▶ **Objectif de l'exercice**
Indiquez le titre de la première pièce solo créée par Kévin Naran, d'après le portrait de ce chorégraphe.

▶ **Texte source**

"Mon travail, c’est de faire ressurgir en moi quelque chose de lointain, de très profond car je crois en la mémoire collective, à la réminiscence d’une tradition, d’une danse qui vient de nos parents ou d’ailleurs." Qu’il soit seul sur scène ou à la tête d’un cours de danse, Kévin Naran nourrit la même ambition : explorer les corps et comprendre comment ils peuvent révéler nos identités et nos émotions. Une sensibilité qui ne doit rien au hasard. Les racines de ce chorégraphe de 36 ans sont en effet "multiples", tant son parcours et ses origines sont riches. Ainsi, après avoir passé sa petite enfance à Houaïlou, Kévin Naran entame sa scolarité à Dumbéa. Sa famille lui inculque, dans un souci d’intégration et de réussite scolaire, "les codes de l’école de la République française et de la laïcité", alors même qu’il est le fruit d’un métissage complexe. "J’aime dire que j’ai un poumon de Java et un autre entrecroisé entre des racines mélanésiennes, caldoches et qui vont jusqu’en Bretagne", explique le danseur. Studieux, Kévin Naran décroche un bac scientifique mention bien avant de s’envoler vers la Métropole pour suivre une licence STAPS (sciences et techniques des activités physiques et sportives).
La danse ou la quête d’une identité enfouie
Sauf que le fossé entre son parcours et ses désirs ne cesse de se creuser. "J’étais major de ma promotion lors de ma première année à la fac mais je ne progressais plus en ne faisant que du scolaire." C’est alors que surgit la danse, au hasard d’un stage universitaire. "J’étais avec des comédiens, je dansais à la façon d’un gymnaste avec des appuis très carrés et académiques puis ils ont commencé à improviser à partir du mot folie et j’ai trouvé ça incroyable, je ne savais pas que le corps pouvait exprimer autant d’émotions." Plus qu’une révélation, une "urgence" pour le jeune homme qui ne tarde pas à être repéré, alors qu’il termine un Master consacré à la danse et aux nouvelles technologies. Direction la Corse, en 2012, auprès de la chorégraphe Pat O’Bine alors à la tête de la compagnie Créacorsica. C’est sur cette "terre d’adoption" que la carrière de l’artiste décolle. C’est là, notamment, qu’il crée sa première pièce solo à 28 ans, Oculus. "C’était une danse très viscérale pour laquelle on a beaucoup travaillé à partir de rythmes mélanésiens et là il y a eu une évidence, j’ai fait ressurgir des choses très profondes, même dans la chevelure, la gestuelle ou la façon de danser le tchap."

Entrées du jeu de données
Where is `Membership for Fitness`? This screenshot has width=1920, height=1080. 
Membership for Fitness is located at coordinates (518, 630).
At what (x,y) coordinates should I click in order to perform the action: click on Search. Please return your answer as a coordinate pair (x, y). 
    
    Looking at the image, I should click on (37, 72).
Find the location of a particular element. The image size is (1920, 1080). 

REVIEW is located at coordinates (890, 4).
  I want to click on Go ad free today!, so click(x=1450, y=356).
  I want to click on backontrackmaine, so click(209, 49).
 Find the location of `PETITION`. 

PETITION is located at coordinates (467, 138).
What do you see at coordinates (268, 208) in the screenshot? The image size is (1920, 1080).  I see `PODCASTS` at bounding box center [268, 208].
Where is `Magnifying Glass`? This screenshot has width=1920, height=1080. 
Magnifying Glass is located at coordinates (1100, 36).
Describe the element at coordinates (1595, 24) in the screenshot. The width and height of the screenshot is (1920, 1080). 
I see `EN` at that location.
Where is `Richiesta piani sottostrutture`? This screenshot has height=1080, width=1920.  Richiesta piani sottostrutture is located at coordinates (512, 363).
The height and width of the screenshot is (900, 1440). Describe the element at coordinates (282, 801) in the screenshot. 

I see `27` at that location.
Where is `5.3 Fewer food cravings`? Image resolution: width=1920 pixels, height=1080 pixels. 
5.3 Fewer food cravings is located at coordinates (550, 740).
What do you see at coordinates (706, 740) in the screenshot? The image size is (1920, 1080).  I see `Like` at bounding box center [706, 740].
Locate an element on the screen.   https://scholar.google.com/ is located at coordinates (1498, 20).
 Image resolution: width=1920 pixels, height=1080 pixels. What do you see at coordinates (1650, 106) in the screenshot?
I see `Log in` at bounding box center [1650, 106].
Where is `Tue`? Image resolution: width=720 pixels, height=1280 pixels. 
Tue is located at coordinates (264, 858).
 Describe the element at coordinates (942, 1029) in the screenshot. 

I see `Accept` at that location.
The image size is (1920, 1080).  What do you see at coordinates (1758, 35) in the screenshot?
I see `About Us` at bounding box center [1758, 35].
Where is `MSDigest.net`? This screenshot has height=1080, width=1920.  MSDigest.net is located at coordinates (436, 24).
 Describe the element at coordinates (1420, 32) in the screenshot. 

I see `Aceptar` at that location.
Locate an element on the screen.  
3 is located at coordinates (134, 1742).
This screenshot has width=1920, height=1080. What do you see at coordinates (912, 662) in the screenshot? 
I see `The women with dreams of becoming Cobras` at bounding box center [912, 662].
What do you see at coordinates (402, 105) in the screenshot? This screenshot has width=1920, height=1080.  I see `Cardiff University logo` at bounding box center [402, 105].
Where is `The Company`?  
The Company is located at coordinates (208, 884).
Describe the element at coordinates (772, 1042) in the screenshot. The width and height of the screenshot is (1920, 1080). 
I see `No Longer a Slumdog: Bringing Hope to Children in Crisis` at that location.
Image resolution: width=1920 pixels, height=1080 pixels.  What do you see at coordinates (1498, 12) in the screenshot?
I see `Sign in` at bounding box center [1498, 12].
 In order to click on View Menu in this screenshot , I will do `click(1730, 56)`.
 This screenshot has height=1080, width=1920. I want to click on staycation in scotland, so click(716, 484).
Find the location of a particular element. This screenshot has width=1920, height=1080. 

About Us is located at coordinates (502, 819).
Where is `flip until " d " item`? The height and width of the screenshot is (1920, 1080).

▶ **Réponse attendue**
Sa première pièce solo s'intitule Oculus.